NAZIR 21 & 22 - sponsored by Harav Ari Bergmann of Lawrence, N.Y., out of love for Torah and those who study it.


(a) Answer #4 (Beraisa): A woman accepted to be a Nazir, and became Teme'ah; later, her husband annulled her Nezirus - she brings a bird as a sin-offering, but not a bird burnt-offering.
1. Suggestion: If a husband cuts off a vow - she should also bring a bird as a burnt-offering!
2. Counter-question: But if he uproots it - she should also be exempt from the bird sin-offering!
3. Answer: The Beraisa is as R. Eliezer ha'Kapar.
i. (Beraisa - R. Eliezer ha'Kapar): Question: "That he sinned on the soul" - on which soul did he sin?
ii. Answer: (On his own soul), he pained himself by abstaining from wine; for this he is called a sinner.
4. One who pains himself by abstaining from only 1 thing is called a sinner - all the more so, one who fasts and denies himself all food!
(b) Answer #5 (Beraisa): Leah accepted to be a Nezirah; Rachel said 'And I'. Leah's husband annulled her vow - Leah is not a Nezirah, Rachel is.
1. This proves that a husband's annulment cuts off a vow.
(c) (Continuation of Beraisa): R. Shimon says, if Rachel said, I am as you, when Leah's Nezirus is annulled, so is Rachel's.

(d) (Mar Zutra, son of Rav Mari): From Chachamim (who say that Rachel remains a Nezirah after Leah's Nezirus is annulled) we can resolve the question of Rami Bar Chama.
1. Question (Rami Bar Chama): This is forbidden to me as the meat of Shelamim - what is the law?
i. Does a person Matfis (endow Chulin with the Kedushah of something Kodesh) as the original Kedushah of the Kodesh (i.e. before the blood of the Shelamim was thrown on the Altar, when the meat was forbidden to all)?

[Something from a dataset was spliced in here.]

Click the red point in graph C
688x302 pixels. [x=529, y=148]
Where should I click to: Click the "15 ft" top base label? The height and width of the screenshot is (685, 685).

ii. Or, does he Matfis with the final Kedushah (i.e. after the blood was thrown, and the meat may be eaten)?
(e) Version #1 - Objection: Our case is unlike Rami Bar Chama's case!
1. There, even though the meat may be eaten after the blood is thrown - it may not be eaten outside the Temple! (And a person might intend Lehatfis in the final Kedushah.)
2. Here, Rachel cannot intend Lehatfis in the final Kedushah - after Leah's Nezirus is annulled, Leah is not a Nezirah at all!
(f) Version #2: Yes, from Chachamim we can resolve the question (a person is Matfis in the original Kedushah).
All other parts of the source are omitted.